If you’ve ever spent time around small children, you might be familiar with the sneaky tactic that is framing decisions with acceptable options. Asking a toddler if they want three pieces of broccoli or four somehow bypasses the part where they say they want cake, instead. For as long as I can remember, my mother has given me options from which to choose, but not because she was trying to shepherd me towards a healthy decision. It’s more because if she didn’t do that, we’d likely still be waiting for me to decide what to eat on my fifth birthday. I’m twenty-two. Dyspraxia as a symptom of SPD is and has been a roadblock for me for a long time.
What is Dyspraxia?
Dyspraxia falls under the Sensory-Based Motor Disorder subtype of Sensory Processing Disorder. People with SPD often have a combination of affected sensory systems that lead to symptoms in one or more SPD subtypes. The STAR Institute for Sensory Processing Disorder sums it up this way:
“Individuals with Dyspraxia have trouble processing sensory information properly, resulting in problems planning and carrying out new motor actions. They may have difficulty in forming a goal or idea, planning a sequence of actions or performing new motor tasks.”

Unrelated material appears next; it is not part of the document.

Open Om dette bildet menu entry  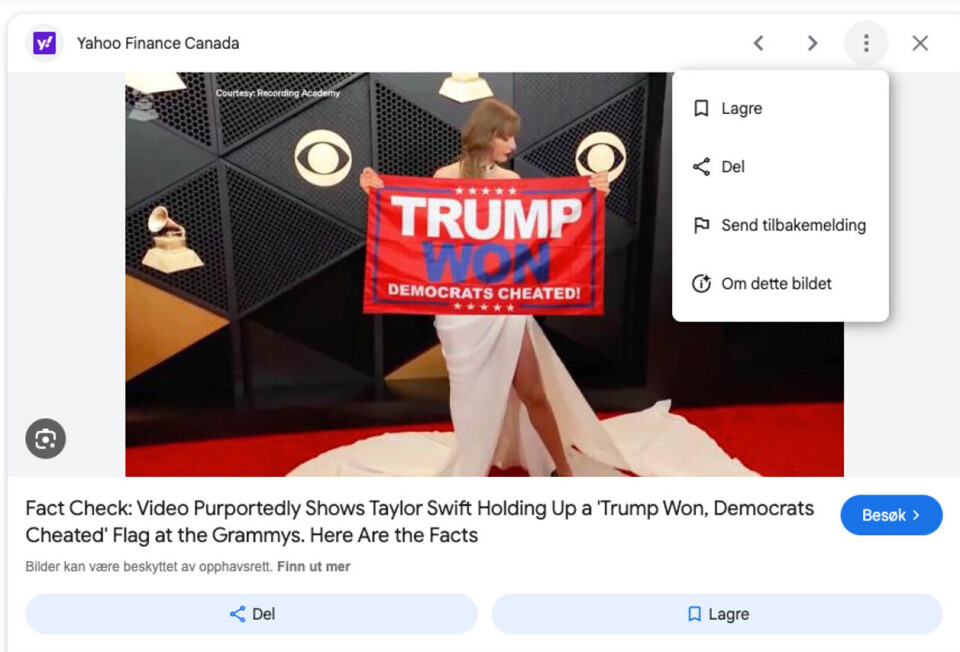click(x=780, y=283)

A Few Tips for Dealing with Dyspraxia
As an adult with symptoms of dyspraxia, I notice that decision-making, in particular, is often difficult. Even small decisions, like which brand of cornbread mix to buy can leave me scratching my head in the baking aisle for way too long. Bigger decisions, like where to go to college resulted in a stressful, last-minute choice after months of deliberation. Here are a few of the ways I tackle everyday and not-so-everyday decisions.
- Make a list of the options: (my OT calls this a “menu”)
- Decide what you can handle at that moment: (Am I only considering something because other people expect me to?)
- Ask for support
- Take a break and come back to it
- Put it in perspective: (Is it crucial that I make the “right” choice? E.g. the cornbread dilemma)
- Plan ahead!
When I started occupational therapy, one of the things we worked on was creating a weekly plan. Since spontaneity is not my strong suit, planning in activities ahead of time makes it more likely that I’ll follow through. Now that I have an established routine, I don’t make a plan every week, but it’s a good fall-back option for when I’m in a rut. It’s also great for when big changes are happening; a new job, moving, even the holidays are well-known for disrupting routines and causing stress. With symptoms of dyspraxia, life changes can be completely overwhelming, so tackling decisions ahead of time can make coping so much easier.
Last, But Not Least
My final tip (one that I’m still working on, myself) is to be as patient and nonjudgmental about dyspraxia as possible. I still get frustrated with myself for being slow to make decisions or reluctant to try new things, but it helps to remind myself of why those things are difficult for me. It also allows me to more easily support myself before and after unavoidable, sudden changes. After all, routines are great, but life can be pretty unpredictable. Knowing how to handle disruptions is always a good skill to have, even if it is a work in progress.